I think it was Greff who carried me upstairs. It was only in the living room that Oskar emerged from a cloud which consisted no doubt half of raspberry syrup and half of his juvenile blood. The doctor had not arrived yet; Mama was screaming and flailing out at Matzerath, who was trying to pacify her, striking him in the face, and not just with her palm but with her knuckles as well, calling him a murderer.

And so with a single fall, not exactly without gravity but its degree of gravity calculated by myself in advance, I not only supplied a reason—repeatedly confirmed by the doctors and in general satisfactory to the grownups who simply have to have their explanations for things—for my failure to grow, but in addition and without any real intention on my part, transformed our harmless, good-natured Matzerath into a guilty Matzerath.
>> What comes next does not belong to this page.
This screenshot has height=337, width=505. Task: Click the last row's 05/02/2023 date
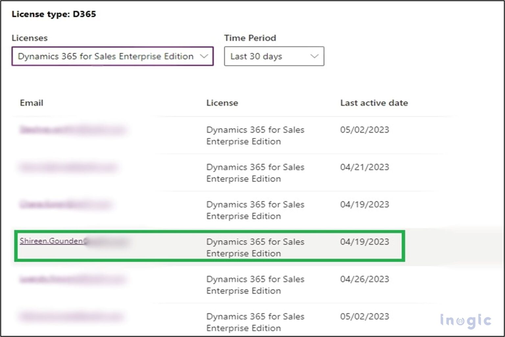[364, 317]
He had left the trap door open, my mother put all the blame on him, and for years to come he incurred Mama’s merciless, though not too frequent reproaches.

My fall brought me four weeks in the hospital and after that, apart from the weekly visits to Dr. Hollatz later on, relative peace from the medical profession. On my very first day as a drummer I had succeeded in giving the world a sign; my case was explained even before the grownups so much as suspected the true nature of the condition I myself had induced. Forever after the story was: on his third birthday our little Oskar fell down the cellar stairs, no bones were broken, but he just wouldn’t grow any more.
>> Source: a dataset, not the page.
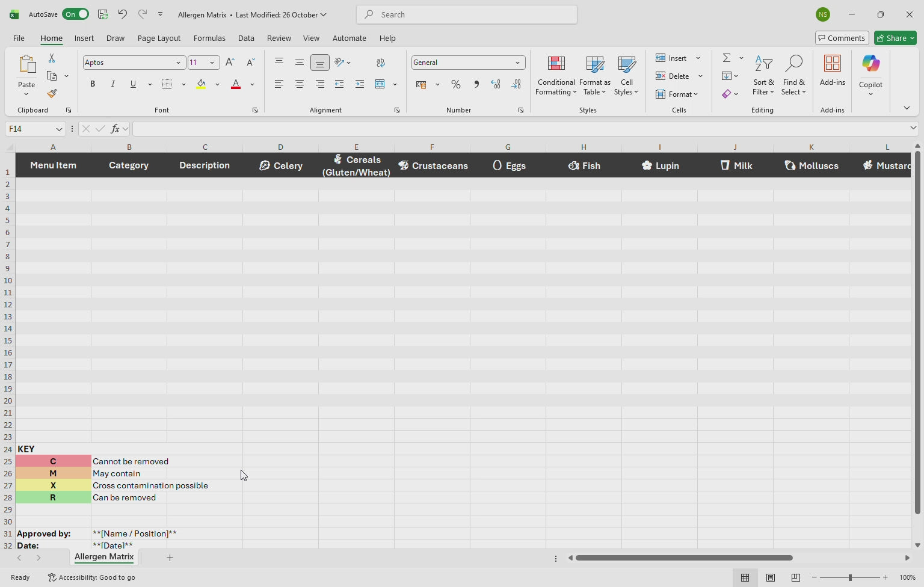Click the Comments button
924x587 pixels.
point(842,37)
And I began to drum. Our apartment house had four stories. From the ground floor to the attic I drummed up and down stairs. From Labesweg to Max-Halbe-Platz, thence to Neuschottland, Marienstrasse, Kleinhammer Park, the Aktien Brewery, Aktien Pond, Fröbel Green, Pestalozzi School, the Neue Markt, and back again to Labesweg. The drum stood up well under the strain, the grownups around me not quite so well, they were always wanting to interrupt my drum, to cross it up, to crimp my drumsticks—but nature looked out for me.

The ability to drum the necessary distance between grownups and myself developed shortly after my fall, almost simultaneously with the emergence of a voice that enabled me to sing in so high-pitched and sustained a vibrato, to sing-scream so piercingly that no one dared to take away the drum that was destroying his eardrums; for when the drum was taken away from me, I screamed, and when I screamed, valuable articles burst into bits: I had the gift of shattering glass with my singing: my screams demolished vases, my singing made windowpanes crumple and drafts prevail; like a chaste and therefore merciless diamond, my voice cut through the doors of glass cabinets and, without losing its innocence, proceeded inside to wreak havoc on harmonious, graceful liqueur glasses, bestowed by loving hands and covered with a light film of dust.

It was not long before my talents became known the whole length of our street, from Brösener-Weg to the housing development by the airfield. Whenever I caught the attention of the neighborhood children, whose games—such as “Pickled herring, one, two, three” or “Where’s the Witch, black as pitch?” or “I see something you don’t see”—didn’t interest me in the slightest, the whole unwashed chorus of them would begin to squeal:

Smash a little windowpane,
Put sugar in the beer,
Mrs. Biddle plays the fiddle.
Dear, dear, dear.

It was a silly, meaningless jingle and troubled me very little; I took up the simple rhythm, which was not without charm, and drummed my way from start to finish, through the little pieces and through Mrs. Biddle. Thus drumming, I marched down the street and though I was not the Pied Piper, the children followed in my wake.